(Stored data entries)
....

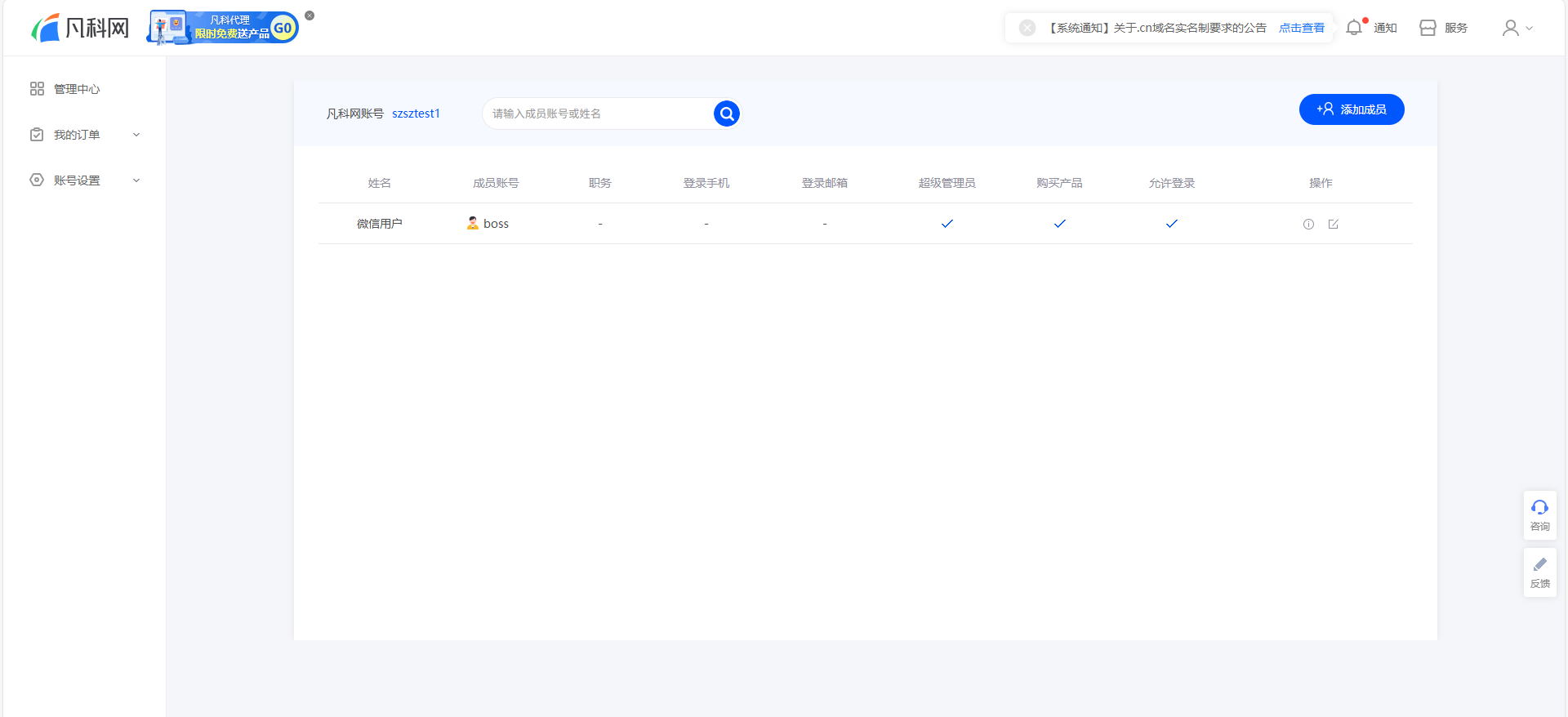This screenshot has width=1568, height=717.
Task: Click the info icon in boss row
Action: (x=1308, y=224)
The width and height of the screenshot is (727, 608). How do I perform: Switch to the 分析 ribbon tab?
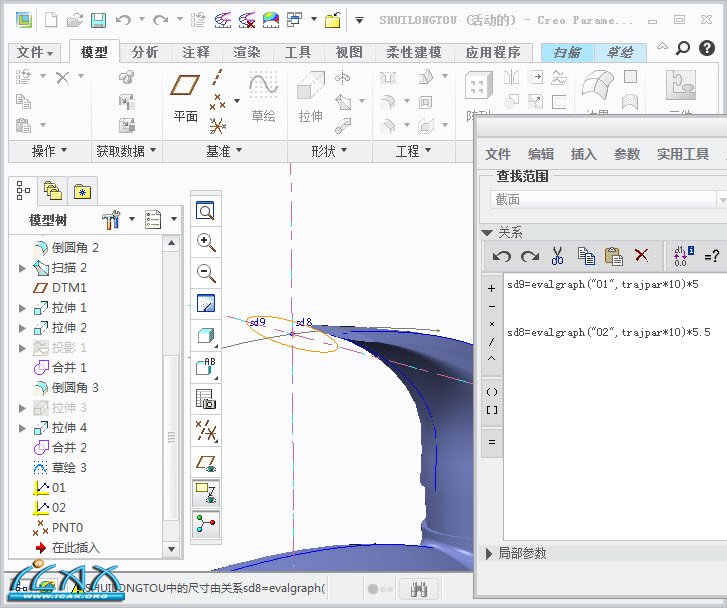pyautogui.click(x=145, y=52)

....

▶ TASK GOAL
Nothing but the lines from the one with "The width and" through the end of the entries above, both included, should be set down, exactly and without pictures.

▶ RESPONSE BOX
The width and height of the screenshot is (727, 608). How do I perform: Switch to the 分析 ribbon tab?
pyautogui.click(x=145, y=52)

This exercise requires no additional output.